**Assigned task**
The answer must repeat each line of the material exactly.

**Data section**
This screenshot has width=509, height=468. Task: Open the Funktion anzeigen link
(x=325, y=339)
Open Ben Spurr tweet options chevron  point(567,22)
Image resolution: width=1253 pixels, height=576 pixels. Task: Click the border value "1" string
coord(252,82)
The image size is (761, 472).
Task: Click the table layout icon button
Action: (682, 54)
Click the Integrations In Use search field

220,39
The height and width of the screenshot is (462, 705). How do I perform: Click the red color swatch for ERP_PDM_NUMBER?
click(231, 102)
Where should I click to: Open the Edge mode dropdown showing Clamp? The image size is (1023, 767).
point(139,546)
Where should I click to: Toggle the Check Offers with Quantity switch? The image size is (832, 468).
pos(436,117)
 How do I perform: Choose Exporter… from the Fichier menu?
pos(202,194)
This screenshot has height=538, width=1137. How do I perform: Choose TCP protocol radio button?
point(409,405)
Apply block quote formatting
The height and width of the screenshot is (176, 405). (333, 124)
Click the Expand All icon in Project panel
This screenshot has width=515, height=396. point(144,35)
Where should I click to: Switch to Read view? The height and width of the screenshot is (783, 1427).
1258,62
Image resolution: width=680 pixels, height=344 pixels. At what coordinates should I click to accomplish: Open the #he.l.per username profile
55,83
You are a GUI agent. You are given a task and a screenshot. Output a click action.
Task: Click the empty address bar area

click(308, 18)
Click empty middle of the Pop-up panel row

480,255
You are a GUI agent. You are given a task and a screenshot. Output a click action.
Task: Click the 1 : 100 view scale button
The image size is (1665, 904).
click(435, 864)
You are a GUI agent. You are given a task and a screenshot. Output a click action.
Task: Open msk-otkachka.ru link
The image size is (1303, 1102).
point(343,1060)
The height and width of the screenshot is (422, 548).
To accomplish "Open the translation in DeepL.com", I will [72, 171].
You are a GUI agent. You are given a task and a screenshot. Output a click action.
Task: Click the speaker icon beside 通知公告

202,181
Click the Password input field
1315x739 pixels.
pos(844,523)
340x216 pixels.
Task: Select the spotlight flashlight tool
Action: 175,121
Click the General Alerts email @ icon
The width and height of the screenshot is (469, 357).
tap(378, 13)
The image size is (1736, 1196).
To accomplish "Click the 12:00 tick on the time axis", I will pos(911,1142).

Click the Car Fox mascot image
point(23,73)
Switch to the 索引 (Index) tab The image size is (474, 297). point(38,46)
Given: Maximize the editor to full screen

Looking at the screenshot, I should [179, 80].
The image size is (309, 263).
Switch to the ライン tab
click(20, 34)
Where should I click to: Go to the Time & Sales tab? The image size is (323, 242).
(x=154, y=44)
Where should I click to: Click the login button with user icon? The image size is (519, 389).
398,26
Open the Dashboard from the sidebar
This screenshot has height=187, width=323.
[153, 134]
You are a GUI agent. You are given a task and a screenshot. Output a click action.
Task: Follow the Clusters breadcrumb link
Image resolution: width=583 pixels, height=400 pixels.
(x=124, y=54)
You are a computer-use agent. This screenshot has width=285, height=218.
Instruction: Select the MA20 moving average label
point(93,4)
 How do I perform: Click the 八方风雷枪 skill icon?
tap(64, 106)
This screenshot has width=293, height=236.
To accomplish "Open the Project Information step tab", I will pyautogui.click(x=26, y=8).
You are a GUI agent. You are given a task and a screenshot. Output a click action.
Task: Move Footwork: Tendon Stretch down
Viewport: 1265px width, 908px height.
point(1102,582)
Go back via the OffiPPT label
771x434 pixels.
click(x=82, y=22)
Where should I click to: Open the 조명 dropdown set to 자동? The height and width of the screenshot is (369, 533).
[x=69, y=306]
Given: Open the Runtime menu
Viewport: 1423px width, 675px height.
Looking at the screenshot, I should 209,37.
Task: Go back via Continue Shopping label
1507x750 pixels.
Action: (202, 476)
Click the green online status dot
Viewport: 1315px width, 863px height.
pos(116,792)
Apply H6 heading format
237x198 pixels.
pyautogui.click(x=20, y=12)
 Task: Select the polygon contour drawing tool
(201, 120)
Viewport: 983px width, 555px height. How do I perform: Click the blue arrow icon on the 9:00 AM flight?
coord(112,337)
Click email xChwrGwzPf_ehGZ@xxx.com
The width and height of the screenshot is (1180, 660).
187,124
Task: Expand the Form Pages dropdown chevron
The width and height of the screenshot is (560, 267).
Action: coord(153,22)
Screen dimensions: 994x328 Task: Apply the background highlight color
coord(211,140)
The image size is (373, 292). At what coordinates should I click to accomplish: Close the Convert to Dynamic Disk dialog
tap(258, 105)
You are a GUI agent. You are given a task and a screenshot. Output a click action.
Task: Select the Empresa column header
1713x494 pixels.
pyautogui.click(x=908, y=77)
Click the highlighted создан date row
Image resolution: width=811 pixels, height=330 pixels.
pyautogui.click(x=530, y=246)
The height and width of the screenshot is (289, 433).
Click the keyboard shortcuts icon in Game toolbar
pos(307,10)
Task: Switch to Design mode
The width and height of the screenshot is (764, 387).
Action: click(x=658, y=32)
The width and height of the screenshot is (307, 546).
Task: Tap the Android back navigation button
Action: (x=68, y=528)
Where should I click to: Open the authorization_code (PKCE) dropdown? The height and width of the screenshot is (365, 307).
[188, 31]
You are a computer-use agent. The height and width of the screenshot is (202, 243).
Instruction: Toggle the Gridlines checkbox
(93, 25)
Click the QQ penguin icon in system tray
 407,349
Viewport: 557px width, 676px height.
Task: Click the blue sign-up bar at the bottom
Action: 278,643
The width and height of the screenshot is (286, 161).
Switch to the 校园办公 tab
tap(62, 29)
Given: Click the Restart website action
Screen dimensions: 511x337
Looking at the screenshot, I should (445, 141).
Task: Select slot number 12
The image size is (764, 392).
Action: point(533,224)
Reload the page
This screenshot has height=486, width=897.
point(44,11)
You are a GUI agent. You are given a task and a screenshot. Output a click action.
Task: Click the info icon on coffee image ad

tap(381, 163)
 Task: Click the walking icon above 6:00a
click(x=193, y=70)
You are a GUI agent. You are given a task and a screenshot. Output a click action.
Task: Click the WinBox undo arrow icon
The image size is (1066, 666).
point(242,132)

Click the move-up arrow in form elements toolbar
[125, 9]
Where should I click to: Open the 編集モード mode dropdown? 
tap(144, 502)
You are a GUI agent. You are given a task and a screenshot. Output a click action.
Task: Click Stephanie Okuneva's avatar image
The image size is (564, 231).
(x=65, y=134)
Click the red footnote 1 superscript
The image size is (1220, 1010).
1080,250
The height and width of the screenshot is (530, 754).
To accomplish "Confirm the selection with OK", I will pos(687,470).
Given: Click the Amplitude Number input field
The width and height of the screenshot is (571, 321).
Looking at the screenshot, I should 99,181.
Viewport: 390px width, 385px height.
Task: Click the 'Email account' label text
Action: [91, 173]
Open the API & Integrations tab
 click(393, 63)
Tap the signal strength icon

**Expected answer**
This screenshot has width=509, height=468. Task: Open the Funktion anzeigen link
(x=325, y=339)
Open Ben Spurr tweet options chevron  point(567,22)
Image resolution: width=1253 pixels, height=576 pixels. Task: Click the border value "1" string
coord(252,82)
The image size is (761, 472).
Task: Click the table layout icon button
Action: (682, 54)
Click the Integrations In Use search field

220,39
The height and width of the screenshot is (462, 705). How do I perform: Click the red color swatch for ERP_PDM_NUMBER?
click(231, 102)
Where should I click to: Open the Edge mode dropdown showing Clamp? The image size is (1023, 767).
point(139,546)
Where should I click to: Toggle the Check Offers with Quantity switch? The image size is (832, 468).
pos(436,117)
 How do I perform: Choose Exporter… from the Fichier menu?
pos(202,194)
This screenshot has height=538, width=1137. How do I perform: Choose TCP protocol radio button?
point(409,405)
Apply block quote formatting
The height and width of the screenshot is (176, 405). (333, 124)
Click the Expand All icon in Project panel
This screenshot has width=515, height=396. point(144,35)
Where should I click to: Switch to Read view? The height and width of the screenshot is (783, 1427).
1258,62
Image resolution: width=680 pixels, height=344 pixels. At what coordinates should I click to accomplish: Open the #he.l.per username profile
55,83
You are a GUI agent. You are given a task and a screenshot. Output a click action.
Task: Click the empty address bar area

click(308, 18)
Click empty middle of the Pop-up panel row

480,255
You are a GUI agent. You are given a task and a screenshot. Output a click action.
Task: Click the 1 : 100 view scale button
The image size is (1665, 904).
click(435, 864)
You are a GUI agent. You are given a task and a screenshot. Output a click action.
Task: Open msk-otkachka.ru link
The image size is (1303, 1102).
point(343,1060)
The height and width of the screenshot is (422, 548).
To accomplish "Open the translation in DeepL.com", I will [72, 171].
You are a GUI agent. You are given a task and a screenshot. Output a click action.
Task: Click the speaker icon beside 通知公告

202,181
Click the Password input field
1315x739 pixels.
pos(844,523)
340x216 pixels.
Task: Select the spotlight flashlight tool
Action: 175,121
Click the General Alerts email @ icon
The width and height of the screenshot is (469, 357).
tap(378, 13)
The image size is (1736, 1196).
To accomplish "Click the 12:00 tick on the time axis", I will pos(911,1142).

Click the Car Fox mascot image
point(23,73)
Switch to the 索引 (Index) tab The image size is (474, 297). point(38,46)
Given: Maximize the editor to full screen

Looking at the screenshot, I should [179, 80].
The image size is (309, 263).
Switch to the ライン tab
click(20, 34)
Where should I click to: Go to the Time & Sales tab? The image size is (323, 242).
(x=154, y=44)
Where should I click to: Click the login button with user icon? The image size is (519, 389).
398,26
Open the Dashboard from the sidebar
This screenshot has height=187, width=323.
[153, 134]
You are a GUI agent. You are given a task and a screenshot. Output a click action.
Task: Follow the Clusters breadcrumb link
Image resolution: width=583 pixels, height=400 pixels.
(x=124, y=54)
You are a computer-use agent. This screenshot has width=285, height=218.
Instruction: Select the MA20 moving average label
point(93,4)
 How do I perform: Click the 八方风雷枪 skill icon?
tap(64, 106)
This screenshot has width=293, height=236.
To accomplish "Open the Project Information step tab", I will pyautogui.click(x=26, y=8).
You are a GUI agent. You are given a task and a screenshot. Output a click action.
Task: Move Footwork: Tendon Stretch down
Viewport: 1265px width, 908px height.
point(1102,582)
Go back via the OffiPPT label
771x434 pixels.
click(x=82, y=22)
Where should I click to: Open the 조명 dropdown set to 자동? The height and width of the screenshot is (369, 533).
[x=69, y=306]
Given: Open the Runtime menu
Viewport: 1423px width, 675px height.
Looking at the screenshot, I should 209,37.
Task: Go back via Continue Shopping label
1507x750 pixels.
Action: (202, 476)
Click the green online status dot
Viewport: 1315px width, 863px height.
pos(116,792)
Apply H6 heading format
237x198 pixels.
pyautogui.click(x=20, y=12)
 Task: Select the polygon contour drawing tool
(201, 120)
Viewport: 983px width, 555px height. How do I perform: Click the blue arrow icon on the 9:00 AM flight?
coord(112,337)
Click email xChwrGwzPf_ehGZ@xxx.com
The width and height of the screenshot is (1180, 660).
187,124
Task: Expand the Form Pages dropdown chevron
The width and height of the screenshot is (560, 267).
Action: coord(153,22)
Screen dimensions: 994x328 Task: Apply the background highlight color
coord(211,140)
The image size is (373, 292). At what coordinates should I click to accomplish: Close the Convert to Dynamic Disk dialog
tap(258, 105)
You are a GUI agent. You are given a task and a screenshot. Output a click action.
Task: Select the Empresa column header
1713x494 pixels.
pyautogui.click(x=908, y=77)
Click the highlighted создан date row
Image resolution: width=811 pixels, height=330 pixels.
pyautogui.click(x=530, y=246)
The height and width of the screenshot is (289, 433).
Click the keyboard shortcuts icon in Game toolbar
pos(307,10)
Task: Switch to Design mode
The width and height of the screenshot is (764, 387).
Action: click(x=658, y=32)
The width and height of the screenshot is (307, 546).
Task: Tap the Android back navigation button
Action: (x=68, y=528)
Where should I click to: Open the authorization_code (PKCE) dropdown? The height and width of the screenshot is (365, 307).
[188, 31]
You are a computer-use agent. The height and width of the screenshot is (202, 243).
Instruction: Toggle the Gridlines checkbox
(93, 25)
Click the QQ penguin icon in system tray
 407,349
Viewport: 557px width, 676px height.
Task: Click the blue sign-up bar at the bottom
Action: 278,643
The width and height of the screenshot is (286, 161).
Switch to the 校园办公 tab
tap(62, 29)
Given: Click the Restart website action
Screen dimensions: 511x337
Looking at the screenshot, I should (445, 141).
Task: Select slot number 12
The image size is (764, 392).
Action: point(533,224)
Reload the page
This screenshot has height=486, width=897.
point(44,11)
You are a GUI agent. You are given a task and a screenshot. Output a click action.
Task: Click the info icon on coffee image ad

tap(381, 163)
 Task: Click the walking icon above 6:00a
click(x=193, y=70)
You are a GUI agent. You are given a task and a screenshot. Output a click action.
Task: Click the WinBox undo arrow icon
The image size is (1066, 666).
point(242,132)

Click the move-up arrow in form elements toolbar
[125, 9]
Where should I click to: Open the 編集モード mode dropdown? 
tap(144, 502)
You are a GUI agent. You are given a task and a screenshot. Output a click action.
Task: Click Stephanie Okuneva's avatar image
The image size is (564, 231).
(x=65, y=134)
Click the red footnote 1 superscript
The image size is (1220, 1010).
1080,250
The height and width of the screenshot is (530, 754).
To accomplish "Confirm the selection with OK", I will pos(687,470).
Given: Click the Amplitude Number input field
The width and height of the screenshot is (571, 321).
Looking at the screenshot, I should 99,181.
Viewport: 390px width, 385px height.
Task: Click the 'Email account' label text
Action: [91, 173]
Open the API & Integrations tab
 click(393, 63)
Tap the signal strength icon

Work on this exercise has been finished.